Sun
A house is more than a home. It is a store of wealth, an accumulator of equity, an asset that can be leveraged and a legacy that can be left to the next generation.
A 2003 study by Peter Nares and Jennifer Robson-Haddow of the charitable institution Social and Enterprise Development Innovations found that not only do homeowners have higher levels of civic engagement than renters but enjoy better marital stability, family health and well-being among dependent children. Other studies show homeowners are better off than renters in retirement. Then there’s the pride of ownership that cannot be expressed in dollars and cents.
For all these reasons, governments have come to see home ownership as a laudable societal goal and have put certain policies in place to promote it.
To make home ownership more accessible to those lacking the requirements for the traditional mortgage — namely, a down payment of 25 per cent and an amortization term of no more than 25 years — new financial products have been introduced that have dramatically changed Canada’s housing market.
Remember the TV ads by a pitchman selling a guide to buying real estate with no money down? Well, a couple of years ago, Canada Housing and Mortgage Corp., a federal government agency, was released from restrictions that chained it to the conventional mortgage. Now, with a product called CMHC Flex 100, it can finance 100 per cent of a home’s value. Potential purchasers need only show a track record of managing debt and the financial capacity to cover the carrying costs to qualify for a loan. CMHC, which used to be constrained by price ceilings, was also freed in 2003 from any limits on purchase prices.

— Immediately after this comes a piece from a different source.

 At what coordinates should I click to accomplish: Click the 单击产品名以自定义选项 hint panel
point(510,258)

Perhaps the most popular innovation in the housing market is the 40-year mortgage, introduced in 2006. It didn’t take long to catch on. Three-quarters of all monthly insured-mortgage applications now are for extended terms, with the 40-year product accounting for half of that, according to a report this week by Scotiabank.
Not only has the pool of potential buyers grown but, by spreading payments over a longer period, a buyer can bid on a more expensive property than he or she could otherwise afford. However, this scenario is not without risk. Assume a home purchase of $450,000 with no money down and a 40-year amortization. A CMHC premium of 3.75 per cent of the face value of the loan adds $16,650 to the cost. At current interest rates, it would take a decade to pay off the insurance premium alone and more than 30 years before the amount paid in interest dropped below the amount applied to principal.

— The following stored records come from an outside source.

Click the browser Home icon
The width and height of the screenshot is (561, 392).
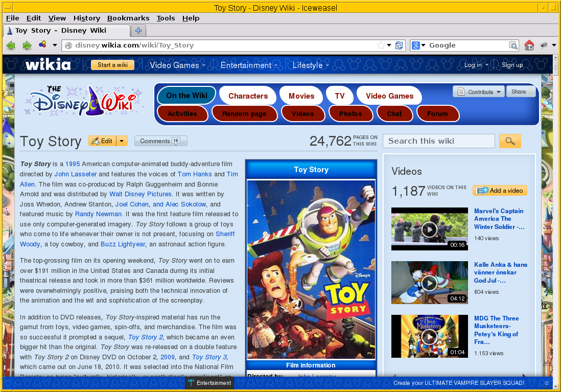[x=529, y=45]

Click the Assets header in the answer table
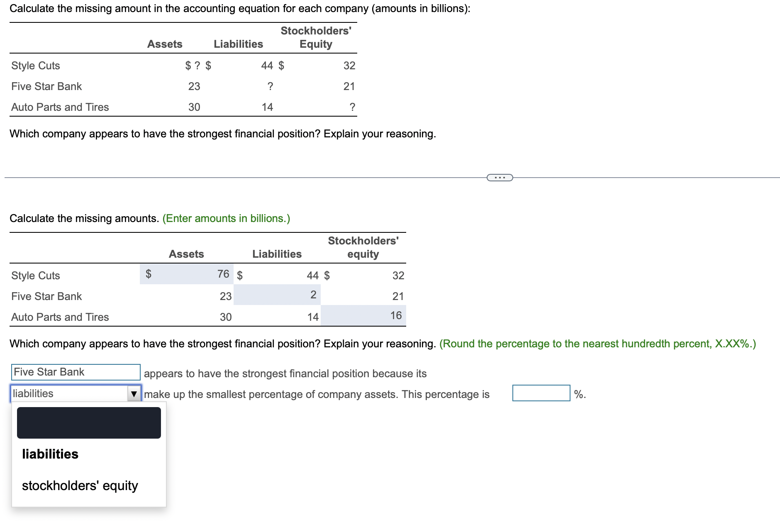tap(186, 254)
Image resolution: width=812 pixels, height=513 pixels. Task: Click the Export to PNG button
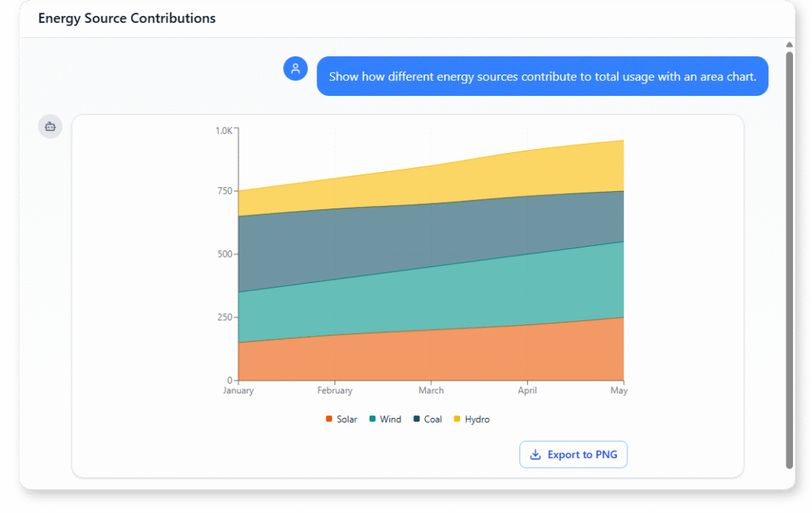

Bank of Canada governor Mark Carney told the House of Commons finance committee last week that he’s concerned about the prevalence of high loan-to-value mortgage products. “They add momentum in the housing market and, if everyone has a 40-year amortization mortgage, then you just have higher housing prices,” he said.

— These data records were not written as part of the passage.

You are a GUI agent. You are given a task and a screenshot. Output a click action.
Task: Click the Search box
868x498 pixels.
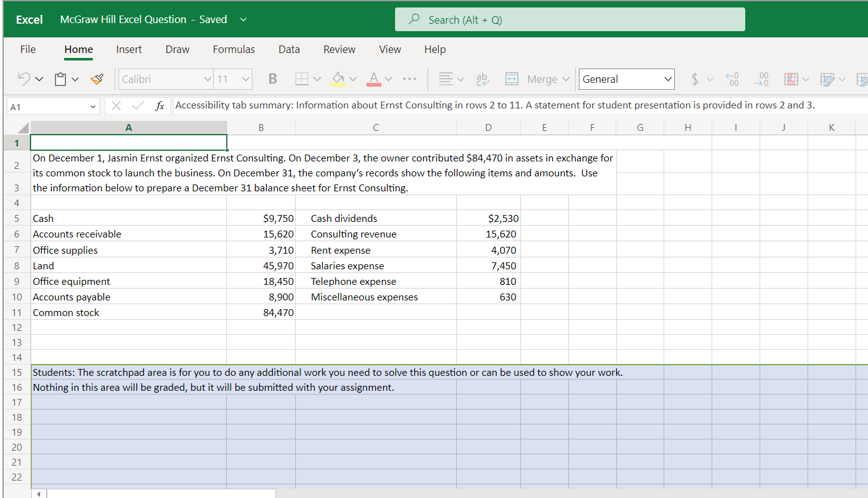(570, 19)
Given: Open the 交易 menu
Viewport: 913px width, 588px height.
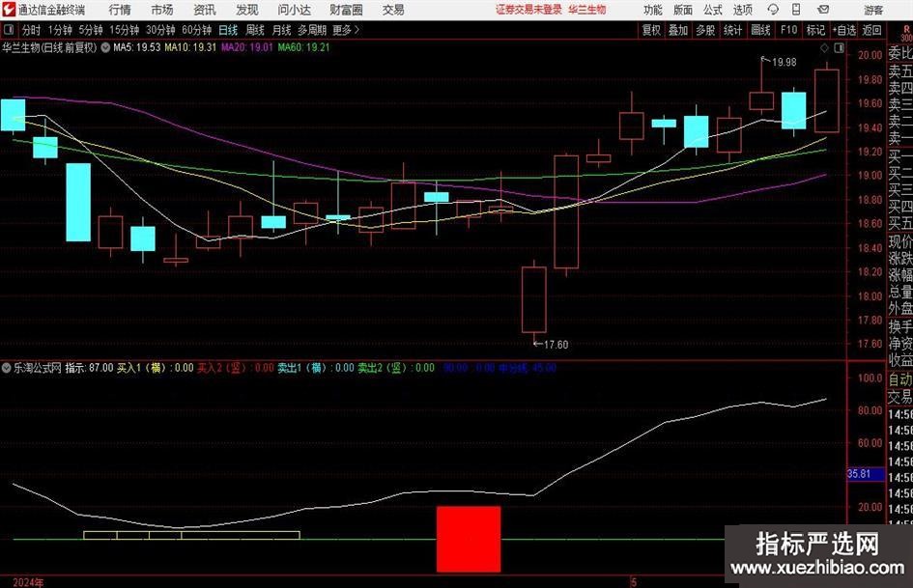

Scotiabank warned that “future shock risk is being intensified” in the event that 40-year mortgages become the norm and highly-leveraged buyers suddenly face an unfavourable turn in interest rates or wage growth. “That’s uncharted waters for the Canadian mortgage industry,” said Derek Holt, vice-president of economics for Scotia Capital, Scotiabank’s investment banking arm.
Despite the liberalization of Canada‘s mortgage market, lending practices still are conservative compared with the free-for-all in the United States that led to the subprime mortgage debacle. Although Canada is not as vulnerable to a housing crisis as the U.S. was, there are signs the market is cooling and buyers should be cautious. If the economy softens, as expected, it will be an inauspicious time to be over-extended.
The central bank, CMHC and mortgage lenders, particularly the chartered banks, along with government, should keep a sharp eye on the housing market and apply their best efforts to ensuring home ownership continues to be the best way for most Canadians to attain financial security.